I pack my food away first and head off. I’m ahead of everyone, hiking through a maze of chaparral, lilac bushes and manzanita with pink bell-shaped flowers, as well as a big bush with soft feathery leaves. There are big black flies everywhere so I don’t stop longer than it takes to get a sip of water. Sweat plasters my shirt sleeves to my arms.
It’s getting hot, so I take a break underneath a big rock overhanging and ruffle through my food bag. Karma walks by and I invite her into my shade. We eat some food and then head out again, the last 3 miles to Mike’s Place, a trail angel who has a house in the middle of the desert and lets hikers sit on his porch and fill up on water. The trail is sparkling with mica, and I put my head down and hike. There are hand-painted signs down to Mike’s, and I take a side trail down to the road.
It’s a bit run-down and creepy; I don’t think I’d approach this place if it wasn’t on the PCT. I set my pack down against the side of the house with everyone else’s and walk under the porch. Everyone is sitting there in a dead stupor, blank-eyed and dusty, eating watermelon slices from a rusty soup pot. “You look too peppy,” Rachel says.
I go help Blue’s Clues make banana pancakes. I’m in charge of the bananas while he flips. I join Karma and Nirvana and Rawhide at the porch out back to talk and avoid the growing crowd of hikers out front. I eat lots of pancakes, filter water, and make jalapeño refried beans with rice noodles.
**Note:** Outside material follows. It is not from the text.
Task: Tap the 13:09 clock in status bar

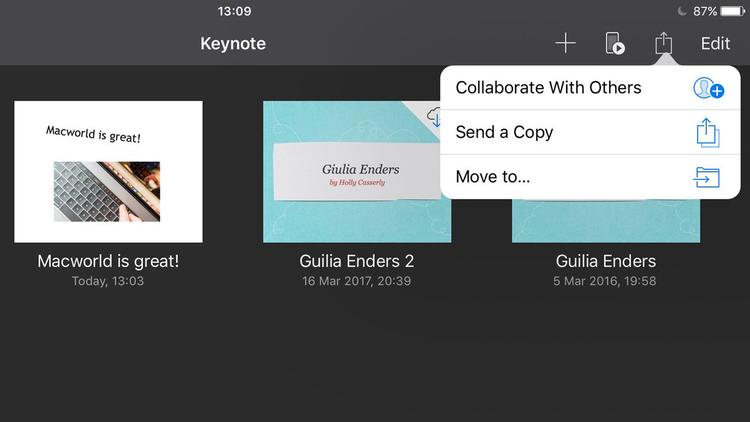Action: point(234,11)
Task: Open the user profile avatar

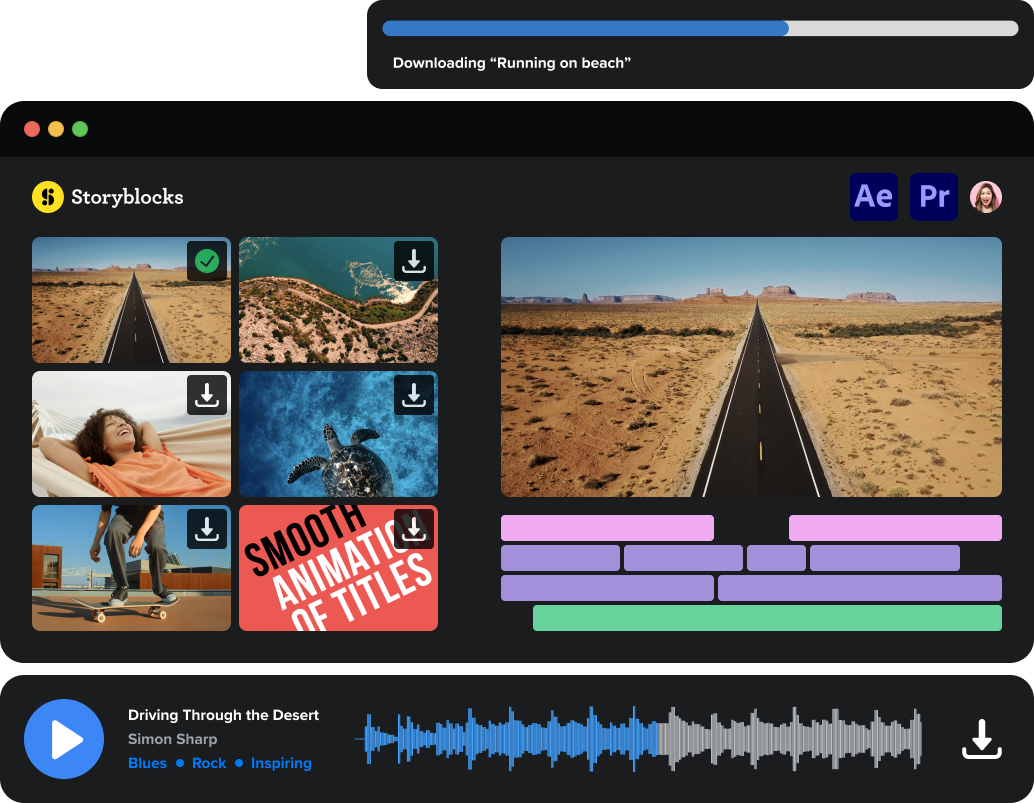Action: tap(986, 197)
I have to be careful now with what I cook so I don’t make something gross, ever since I wrote that I’d take the trail name of Polenta if I screwed up some food a third time. Twerk interviews Karma for a video series he says he’s calling “Trash Talk,” which is honestly a little bit offensive and I’m sure someone’s feeling are going to be hurt. Everyone’s talking about whether or not to hitch around an upcoming trail closure, or do the long road walk. I have no idea yet what I want to do; I can’t think more than a day or two ahead, and everyone is throwing around contradicting information on the alternate route options.
We finish eating our dinners and head back on the trail. We set up in a big group campsite with a ton of other people. There’s a group that are obviously a big trail group, and Scissors tries cowboy camping for the first time with them. Below us is a small town. Colleen and I sit on Karma’s Tyvek and pretend it’s a magic carpet. The sunset’s streaks of hot pink turn dusky orange, and the town lights up below. The silhouette of our ridge in the foreground is sharp and black, the mountains far away a smoky gray.
Tent flys are rustling, Karma’s Tyvek crinkling. One by one our headlamps go out and all that is left is the wind.